Verify if your health plan qualifies as an HDHP for HSA contributions
Here's the thing about HDHPs—most people don't realize their plan doesn't qualify for HSA contributions until tax time. The IRS has specific minimum deductible and maximum out-of-pocket requirements, and both need to be met simultaneously. If either one's off, you're out of luck for that triple tax advantage everyone talks about.
A High Deductible Health Plan isn't just any plan with a high deductible—it's one that hits specific IRS thresholds. For 2025, individual coverage needs at least a $1,650 deductible and can't exceed an $8,300 out-of-pocket max. Family coverage bumps those to $3,300 and $16,600. You'd be surprised how many plans marketed as HDHPs actually fail on the OOP max limit.

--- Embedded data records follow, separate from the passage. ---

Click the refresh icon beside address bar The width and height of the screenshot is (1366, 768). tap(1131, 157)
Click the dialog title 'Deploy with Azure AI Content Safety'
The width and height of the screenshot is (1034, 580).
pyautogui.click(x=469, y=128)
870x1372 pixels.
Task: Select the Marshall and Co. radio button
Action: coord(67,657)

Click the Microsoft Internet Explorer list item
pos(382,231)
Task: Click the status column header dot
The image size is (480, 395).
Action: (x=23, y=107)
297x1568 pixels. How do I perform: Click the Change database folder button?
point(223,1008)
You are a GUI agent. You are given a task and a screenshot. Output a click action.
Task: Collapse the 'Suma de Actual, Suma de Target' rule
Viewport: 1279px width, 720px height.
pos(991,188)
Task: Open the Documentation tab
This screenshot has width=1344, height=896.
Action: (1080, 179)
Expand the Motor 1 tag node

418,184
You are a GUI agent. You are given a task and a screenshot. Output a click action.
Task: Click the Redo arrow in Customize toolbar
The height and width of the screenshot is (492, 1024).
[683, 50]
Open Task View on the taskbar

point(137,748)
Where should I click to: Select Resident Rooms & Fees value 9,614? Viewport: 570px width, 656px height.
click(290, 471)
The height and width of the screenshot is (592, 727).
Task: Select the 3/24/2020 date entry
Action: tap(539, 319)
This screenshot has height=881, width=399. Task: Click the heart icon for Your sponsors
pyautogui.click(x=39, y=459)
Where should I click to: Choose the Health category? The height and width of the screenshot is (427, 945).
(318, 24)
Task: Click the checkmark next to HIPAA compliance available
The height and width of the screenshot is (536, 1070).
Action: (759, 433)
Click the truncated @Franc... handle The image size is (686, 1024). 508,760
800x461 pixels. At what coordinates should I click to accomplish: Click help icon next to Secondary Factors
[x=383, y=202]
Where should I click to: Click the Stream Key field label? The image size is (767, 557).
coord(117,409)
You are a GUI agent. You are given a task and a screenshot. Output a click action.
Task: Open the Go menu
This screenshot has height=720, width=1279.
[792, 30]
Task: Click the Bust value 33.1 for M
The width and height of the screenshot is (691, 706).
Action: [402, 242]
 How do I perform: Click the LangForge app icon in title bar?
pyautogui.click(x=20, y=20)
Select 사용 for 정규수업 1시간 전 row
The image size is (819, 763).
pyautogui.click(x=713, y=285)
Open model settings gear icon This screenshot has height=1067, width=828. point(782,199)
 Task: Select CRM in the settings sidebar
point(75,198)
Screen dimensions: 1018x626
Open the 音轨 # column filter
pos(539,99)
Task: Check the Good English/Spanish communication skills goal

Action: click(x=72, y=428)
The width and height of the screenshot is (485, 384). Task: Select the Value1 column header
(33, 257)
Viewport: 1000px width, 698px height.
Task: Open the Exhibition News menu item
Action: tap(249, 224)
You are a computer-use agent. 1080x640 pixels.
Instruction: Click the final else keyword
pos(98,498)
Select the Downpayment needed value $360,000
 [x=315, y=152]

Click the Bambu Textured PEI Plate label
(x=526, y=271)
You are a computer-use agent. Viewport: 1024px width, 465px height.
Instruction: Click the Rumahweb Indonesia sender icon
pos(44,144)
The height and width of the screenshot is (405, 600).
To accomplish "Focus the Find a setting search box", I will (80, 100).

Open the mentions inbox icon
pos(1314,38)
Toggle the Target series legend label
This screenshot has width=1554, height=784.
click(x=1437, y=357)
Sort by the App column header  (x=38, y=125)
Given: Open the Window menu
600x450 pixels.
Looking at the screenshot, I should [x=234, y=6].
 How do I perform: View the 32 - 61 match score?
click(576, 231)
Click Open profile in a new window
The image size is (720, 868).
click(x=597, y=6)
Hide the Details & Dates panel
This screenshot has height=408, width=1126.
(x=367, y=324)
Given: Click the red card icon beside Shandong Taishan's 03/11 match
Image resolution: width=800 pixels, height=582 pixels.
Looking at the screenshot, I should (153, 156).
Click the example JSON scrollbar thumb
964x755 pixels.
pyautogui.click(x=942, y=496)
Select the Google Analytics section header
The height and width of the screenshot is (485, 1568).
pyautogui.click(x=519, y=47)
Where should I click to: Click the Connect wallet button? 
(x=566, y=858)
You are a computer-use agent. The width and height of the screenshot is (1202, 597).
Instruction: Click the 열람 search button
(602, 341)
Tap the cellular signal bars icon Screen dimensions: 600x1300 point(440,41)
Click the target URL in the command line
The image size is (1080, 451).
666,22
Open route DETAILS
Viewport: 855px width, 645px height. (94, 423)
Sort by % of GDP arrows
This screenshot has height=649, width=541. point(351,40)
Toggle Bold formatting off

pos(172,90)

The real draw of an HSA-eligible health plan is that triple tax advantage. You get to deduct contributions (up to $4,300 for individuals or $8,550 for families in 2025), watch your investments grow tax-free, and pull money out tax-free for qualified medical expenses. It's basically the only account that lets you dodge taxes on the way in, during growth, and on the way out. Plus, HDHPs typically charge lower monthly premiums, which frees up cash to max out those HSA contributions.
Grab your Summary of Benefits and Coverage—that's the document your insurer's legally required to give you. Look for two numbers: annual deductible and annual out-of-pocket maximum. Can't find your SBC? Check your member portal, your insurance card packet, or just call them. Then plug those numbers into our checker to see if you're actually eligible. Don't just assume because your employer calls it an HDHP that it qualifies.
HDHPs flip the traditional insurance model. You pay less each month (lower premiums) but more upfront when you need care (higher deductible). Traditional plans do the opposite—higher monthly costs, but copays kick in right away for things like office visits and prescriptions. That's actually why traditional plans don't qualify for HSAs—those pre-deductible copays violate IRS rules. Which one's better? Depends on whether you'd rather pay monthly or only when you use healthcare, and whether you want that HSA tax shelter.
We built this HDHP eligibility checker to give you instant clarity on whether your plan qualifies for HSA contributions, because getting hit with that 6% excess contribution penalty isn't fun.